A box contains a certain number of balls. On each of 60% balls, letter A is marked. On each of 30% balls, letter B is marked and on each of remaining balls, letter C is marked. A ball is drawn from the box at random. Find the probability that the ball drawn is :

(i) marked C

(ii) A or B

(iii) neither B nor C.

Given,

On each of 60% balls, letter A is marked.
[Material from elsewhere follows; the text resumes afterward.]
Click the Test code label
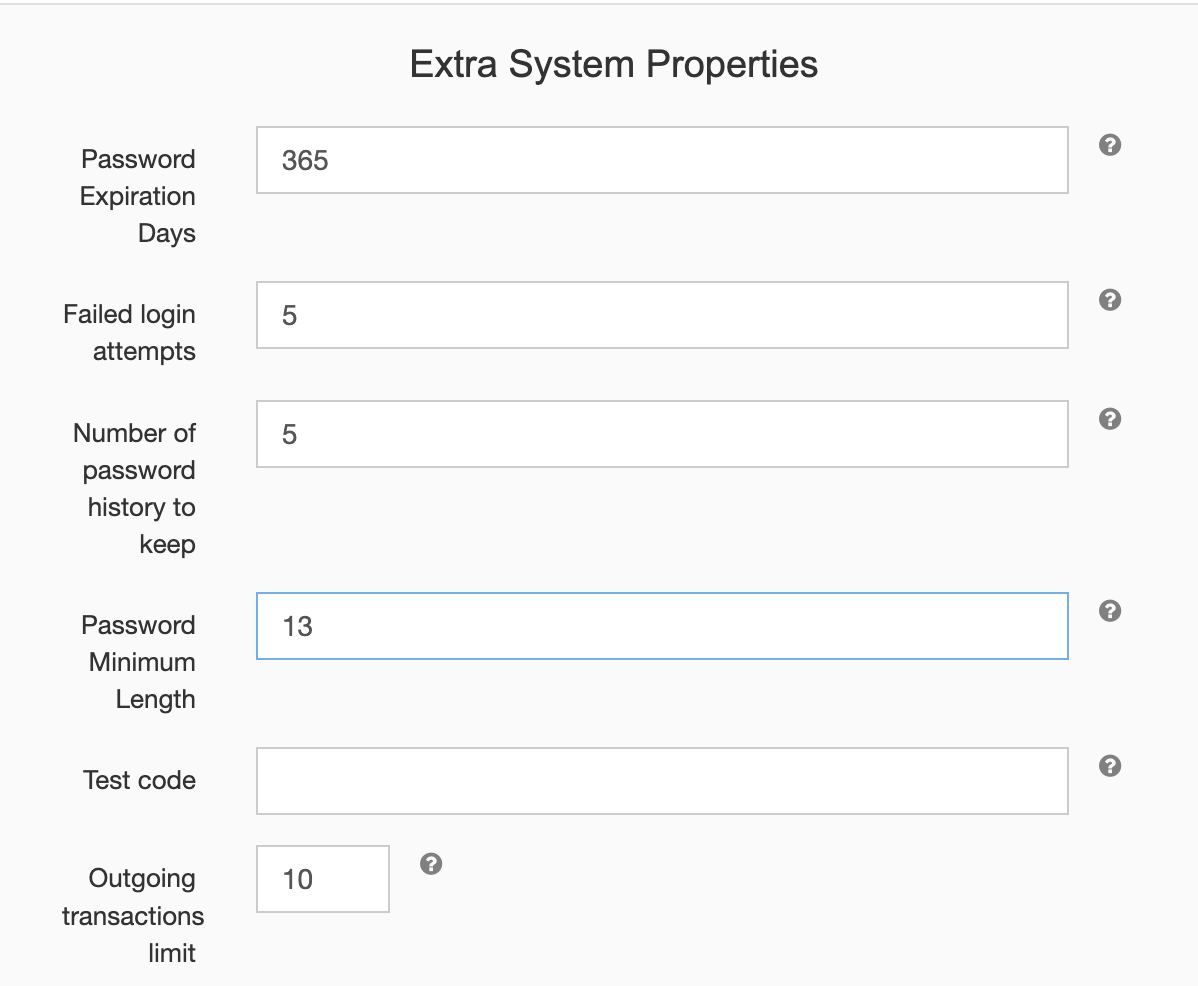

On each of 30% balls, letter B is marked and on each of remaining balls (i.e. 10%), letter C is marked.

Let no. of balls be x.

∴ No. of possible outcomes = x.

No. of balls marked A = $\dfrac{60}{100} \times x = \dfrac{3x}{5}$

No. of balls marked B = $\dfrac{30}{100} \times x = \dfrac{3x}{10}$

No. of balls marked C = $\dfrac{10}{100} \times x = \dfrac{x}{10}$.

(i) No. of balls marked C or favourable outcomes = $\dfrac{x}{10}$

P(drawing a ball marked C) = $\dfrac{\text{No. of favourable outcomes}}{\text{No. of possible outcomes}} = \dfrac{\dfrac{x}{10}}{x} = \dfrac{1}{10}$.

Hence, the probability of drawing a ball marked C = $\dfrac{1}{10}$.

(ii) No. of balls marked A or B = $\dfrac{3x}{5} + \dfrac{3x}{10} = \dfrac{6x + 3x}{10} = \dfrac{9x}{10}$.

P(drawing a ball marked A or B) = $\dfrac{\text{No. of favourable outcomes}}{\text{No. of possible outcomes}} = \dfrac{\dfrac{9x}{10}}{x} = \dfrac{9}{10}$.

Hence, the probability of drawing a ball marked A or B = $\dfrac{9}{10}$.

(iii) Since, the balls are marked either A, B or C.

So, P(drawing neither B nor C) = P(drawing A marked ball)

No. of A marked balls = $\dfrac{3x}{5}$.

∴ No. of favourable outcomes = $\dfrac{3x}{5}$.

P(drawing a ball marked A) = $\dfrac{\text{No. of favourable outcomes}}{\text{No. of possible outcomes}} = \dfrac{\dfrac{3x}{5}}{x} = \dfrac{3}{5}$.

∴ P(drawing neither B nor C) = $\dfrac{3}{5}$.

Hence, the probability of drawing ball marked neither B nor C = $\dfrac{3}{5}$.